*Directions for this task*
With the pictures removed, retype the lines from the one holding "The height and width of the screenshot is (436, 583)." through the end of the records, exactly as written.

*Data provided*
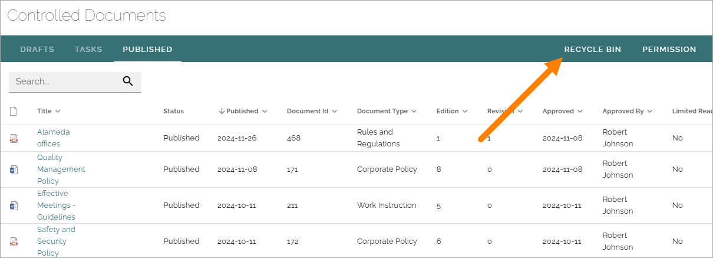Switch to the Tasks tab
The image size is (713, 258).
(88, 50)
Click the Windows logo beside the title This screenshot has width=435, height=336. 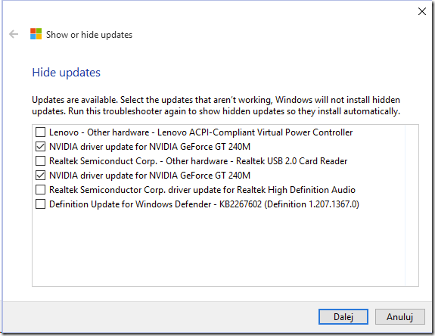click(36, 34)
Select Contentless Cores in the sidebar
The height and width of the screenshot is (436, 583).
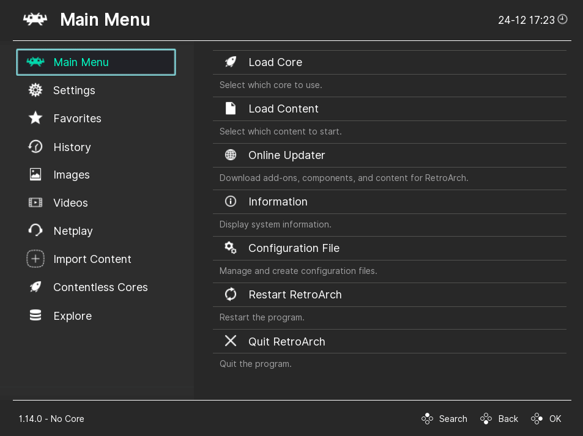tap(100, 287)
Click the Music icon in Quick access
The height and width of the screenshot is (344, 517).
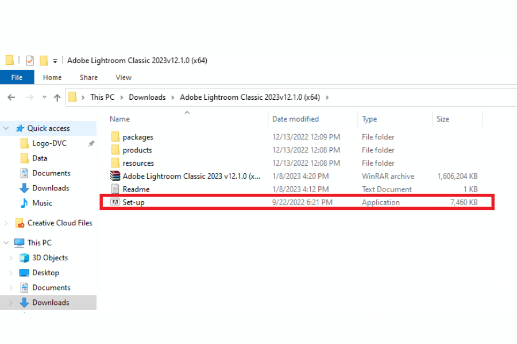click(x=24, y=203)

*Your solution*
The height and width of the screenshot is (436, 583).
tap(100, 287)
Click the Music icon in Quick access
The height and width of the screenshot is (344, 517).
click(x=24, y=203)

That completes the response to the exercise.